Un oso hiberna dentro de mí.
No sé bien desde cuándo.
Lo malo no es que hiberne en todo caso.
Ni tampoco que esté ahí.
Lo malo es que ocupa, prácticamente, todo el espacio.
Así, sin interior disponible, me veo confinado a la superficie.
A estar sobre la piel.
A ser expulsado de mí mismo.
Y a vivir, en definitiva, en permanente contacto con aquello que no soy.
En los bordes, me refiero.
Y en las líneas donde acabo.
Visto así, por cierto, es peligroso.
Sí, es cierto: sin duda es peligroso.
Pueden verlo, si desean.
Pueden comprobarlo.
Y es que todo es frágil en esta situación.
Entiéndanlo de esta forma, si quieren:
Si resbalo un poco me caigo de mí.
Y no hacia dentro, precisamente.
Y es que ahí no hay, hoy por hoy, espacio.
O sea, lo hay, pero está ocupado por un oso.
El oso que hiberna, del que contaba en un inicio.
El oso tendido allá dentro.
El oso que apenas se mueve.
Si yo hasta pensé que estaba muerto, cuando lo vi.

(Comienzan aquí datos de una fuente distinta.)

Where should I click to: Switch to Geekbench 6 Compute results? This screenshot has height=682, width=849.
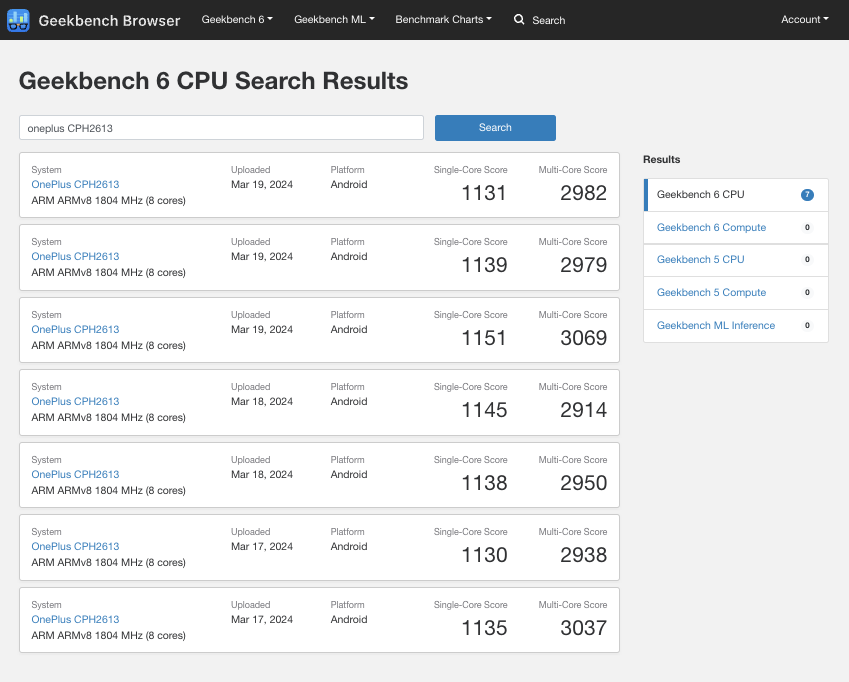pos(711,228)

Otro cadáver dentro, me dije.
Pero claro, justo entonces me percaté que el oso estaba respirando.
Respiraba apenas, es cierto, pero eso es lo que hacía.
Era como si dentro del oso hubiese también otro oso que estaba respirando.
Y dentro de ese, quién sabe…
Yo, al menos, desde mi superficie, nada sabía.
O casi nada, más bien.
Un oso hiberna dentro de mí, dije entonces.
Pero nunca supe a quién.
Un oso hiberna dentro de mí, repetí.